We also have a wild mushroom bisque for an appetizer, but you could also serve it for lunch, or have the bisque for dinner with a side salad and some crusty, buttered bread. Tony’s tip for the bisque, and most soups, is one I’ve already used on a recent batch of soup.

“I start most soups with a decent amount of celery, onions, and carrots. Some people don’t like to use carrots because of the color, but the bang for the buck is huge. With carrot, you get the sweetness, and there is such a difference in the flavor,” said Tony.

I enjoyed Tony’s Warm Pecan Crusted Goat Cheese Salad that last month. He suggested we, “Warm the pecans just before serving to bring out the oils.”

The Tuesday before Thanksgiving I stopped into The Grill for dinner with a friend. Knowing I had a week of poultry and fish ahead of me, I opted for the grilled pork tenderloin. Yum!

The pork recipe Tony has provided here is easy to make, especially if you apply these tips: “After the pork is grilled, make sure you let it rest at room temperature for at least ten minutes, if not twenty. You want the meat to reach the same temperature on the inside as it is on the outside.” Tony added, “If you purchase the veal stock, then all you have to do is trim, season, and grill the pork. It’s the easiest dish to make, and good in summer and winter.”

After you’ve served your family and guest all of the above, don’t forget a scrumptious winter dessert. Tony’s given us an apple tart recipe that is sweet, flavorful, and the perfect compliment to any meal.

“The tart uses a pastry crust, which is simple: cold butter, flour, sugar, and maybe an egg if you want. Make sure you still see pea-size pieces of butter when you’re cutting the butter into the flour. You don’t want smooth dough. The least amount of flour the better,” Tony said.

All this talk of dessert has made me hungry. Might be time for another trip to The Grill for dinner. The Grill on Main is open Tuesday through Saturday for dinner. On Thursdays, Fridays, and Saturdays, Tony offers a Two-for-One entrée special. And, don’t forget to order the Dark Chocolate Bread Pudding. You’ll thank me!

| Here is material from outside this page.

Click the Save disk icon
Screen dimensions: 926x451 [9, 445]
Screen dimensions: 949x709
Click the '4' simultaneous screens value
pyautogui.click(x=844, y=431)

Lobster Turnover with Shrimp and Lemon Cream
Serves 8
1 lb. Cooked lobster meat diced
2 qt. heavy cream
2 scallions - chopped
¼ cup flour
Salt and white pepper
1 package phyllo dough
1 tsp. butter
2 oz. cooked shrimp - diced
½ lemon

Saute the scallions with the butter. Add the flour to make roux, whisk in 1 qt. cream, wine, fold in lobster meat and season to taste with salt and pepper.

Reduce the cream by half, add salt and pepper, lemon juice and shrimp.

Use 3 sheets of phyllo and brush with butter on each layer, cut in four lengthwise and put lobster filling in bottom of each and fold in triangles like a flag. Should make approximatly 8. Bake for 10 minutes at 400 degrees.